Roskruge said there was considerable input from older Maori into the book.
"At hui, I'd have conversations and people would talk amongst themselves. The collective mataranga Maori, or traditional knowledge held by kaumatua and kuia, specially those with the Tahuri Whenua (the Maori vegetable growers collective), has been an invaluable resource."
He said many native root crops were rare.
"Now we have pasture and stock. Some [root crops] have been almost eaten out of existence, and others have suffered from a major change of environment."
Some unusual root crops in the book were geranium root, which was harvested in winter and washed and cooked and eaten as a vegetable longside kumara and taewa (Maori potatoes), as well as a native dandelion whose roots were dried and roasted and were sometimes ground and used as a coffee substitute.
Both the roots and shoots of New Zealand convolvulus were used, often as a relish. The roots were known as rarotawake and roasted or dried and steamed for use.
There is a chapter on cultivated root crops such as kumara, taewa (potato) varieties and New Zealand taro.
Roskruge said Massey University Press had printed 1000 copies and although it had only been out for less than a fortnight, 100 copies had sold.
"I put the book together because there is a demand. We don't sell them through book shops. Most libraries in schools want them, and wananga, some have sold to members of Tahuri Whenua and people who are interested."
Roskruge said while some information on root vegetables was around, it was piecemeal.
"A book like this puts all the knowledge together. And at the end of the day, it is representative of the knowledge we have."

Listing about locating elements on screens
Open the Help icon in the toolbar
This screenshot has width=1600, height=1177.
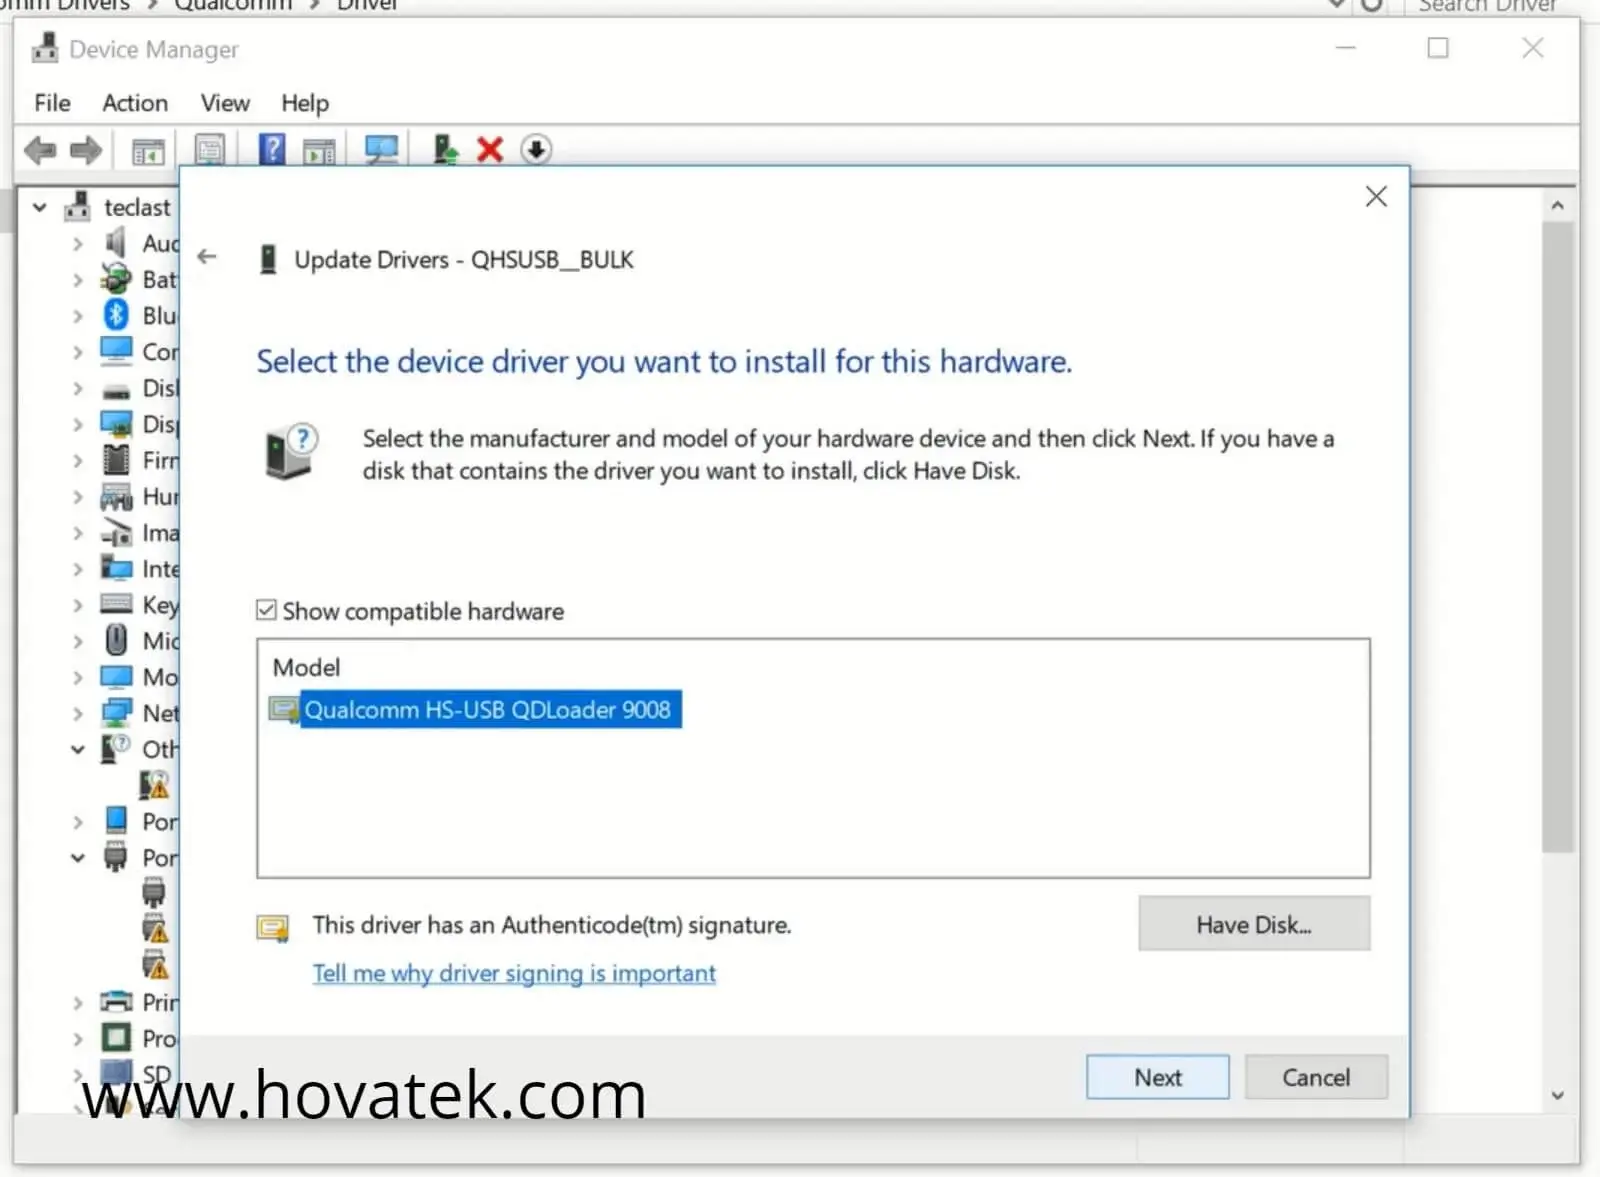point(269,149)
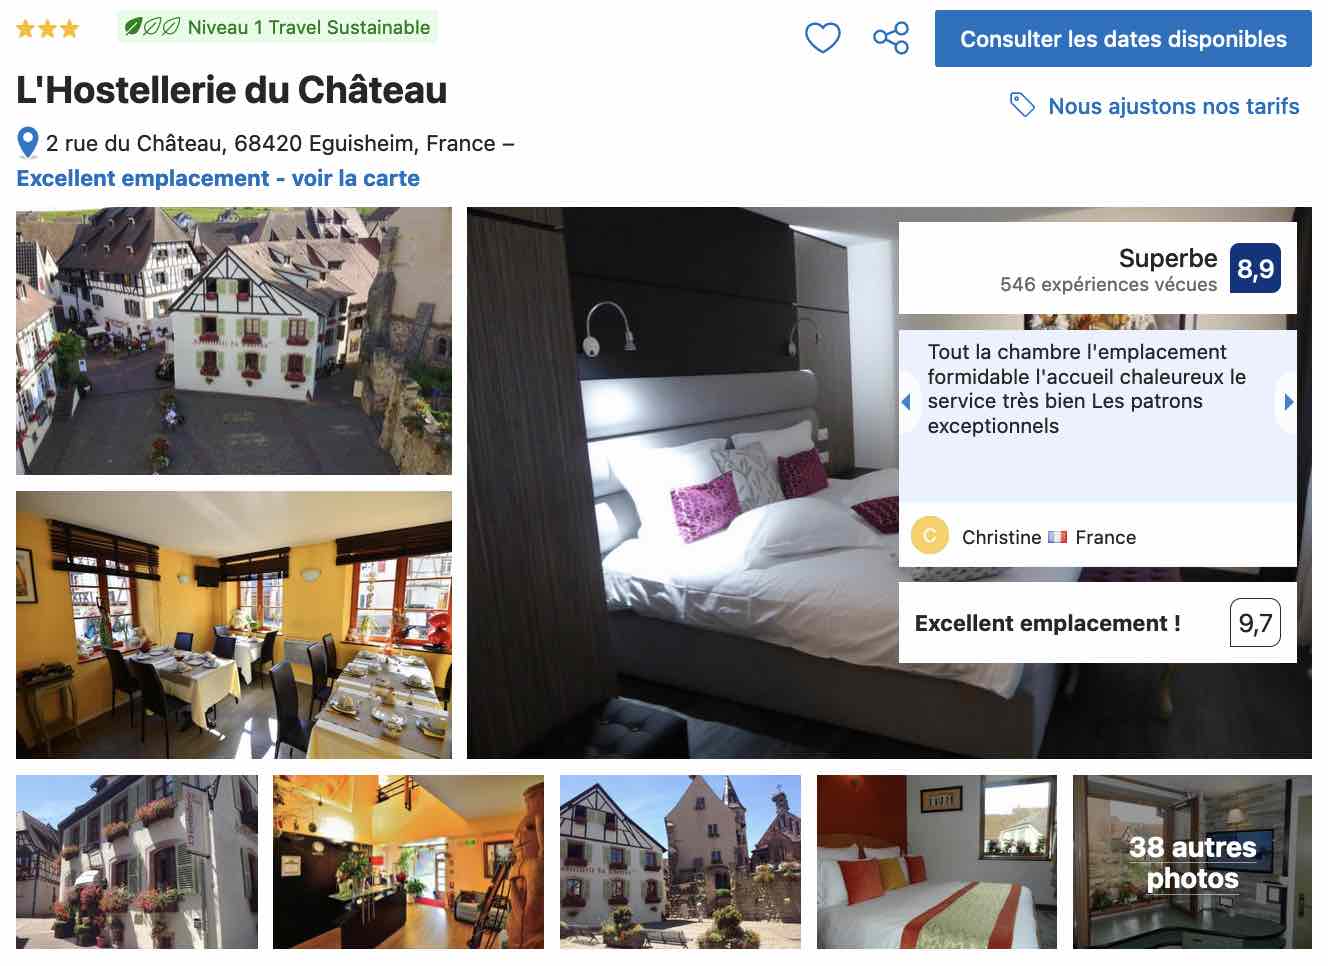Image resolution: width=1328 pixels, height=966 pixels.
Task: Open the 38 autres photos thumbnail
Action: 1192,862
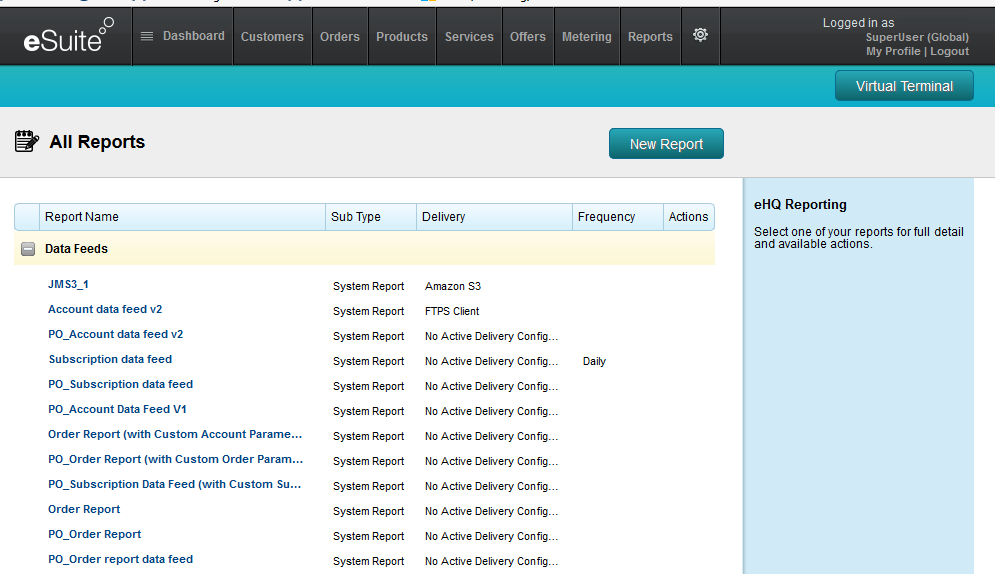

■ **Stated task 1**: In the text on Maori root crops, how many copies of the book did Massey University Press print?
■ **Stated task 2**: Reproduce the passage of the Maori root crops text that begins at the words "Both the roots" and ends after "copies had sold.", switching "relish" to "condiment".
■ **Stated task 3**: Recast the paragraph of the Maori root crops text beginning "Some unusual root crops" as a short list, keeping its main facts.

■ **Complete response 1**: 1000 copies.

■ **Complete response 2**:
Both the roots and shoots of New Zealand convolvulus were used, often as a condiment. The roots were known as rarotawake and roasted or dried and steamed for use.
There is a chapter on cultivated root crops such as kumara, taewa (potato) varieties and New Zealand taro.
Roskruge said Massey University Press had printed 1000 copies and although it had only been out for less than a fortnight, 100 copies had sold.

■ **Complete response 3**:
Unusual root crops in the book:
- Geranium root: harvested in winter, then washed, cooked and eaten as a vegetable alongside kumara and taewa (Maori potatoes).
- Native dandelion: roots dried and roasted, sometimes ground and used as a coffee substitute.